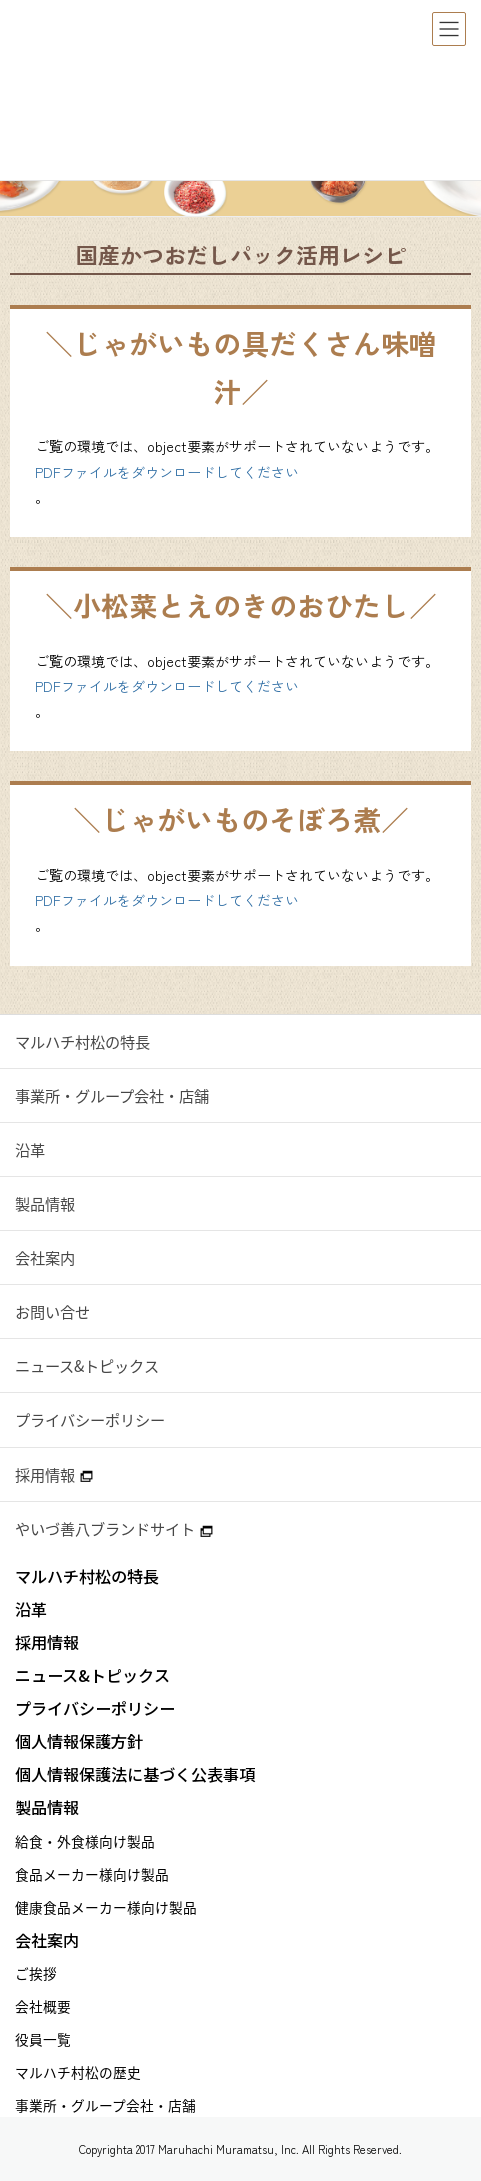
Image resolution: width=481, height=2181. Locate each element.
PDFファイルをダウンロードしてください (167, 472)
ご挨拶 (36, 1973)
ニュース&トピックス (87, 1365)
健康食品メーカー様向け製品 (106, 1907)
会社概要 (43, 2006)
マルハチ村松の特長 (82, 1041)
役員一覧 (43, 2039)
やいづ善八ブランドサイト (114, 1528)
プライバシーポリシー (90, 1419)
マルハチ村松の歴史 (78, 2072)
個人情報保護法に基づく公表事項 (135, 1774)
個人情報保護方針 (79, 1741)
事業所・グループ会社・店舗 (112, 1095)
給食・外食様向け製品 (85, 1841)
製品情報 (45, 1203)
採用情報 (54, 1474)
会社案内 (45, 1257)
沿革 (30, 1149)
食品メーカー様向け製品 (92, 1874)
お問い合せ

────────

> Your objective
Copy every line of the entries above word for word, and omit the picture.

> Expected output
Image resolution: width=481, height=2181. Locate each element.
PDFファイルをダウンロードしてください (167, 472)
ご挨拶 (36, 1973)
ニュース&トピックス (87, 1365)
健康食品メーカー様向け製品 (106, 1907)
会社概要 (43, 2006)
マルハチ村松の特長 (82, 1041)
役員一覧 (43, 2039)
やいづ善八ブランドサイト (114, 1528)
プライバシーポリシー (90, 1419)
マルハチ村松の歴史 (78, 2072)
個人情報保護法に基づく公表事項 (135, 1774)
個人情報保護方針 (79, 1741)
事業所・グループ会社・店舗 (112, 1095)
給食・外食様向け製品 (85, 1841)
製品情報 (45, 1203)
採用情報 (54, 1474)
会社案内 (45, 1257)
沿革 (30, 1149)
食品メーカー様向け製品 (92, 1874)
お問い合せ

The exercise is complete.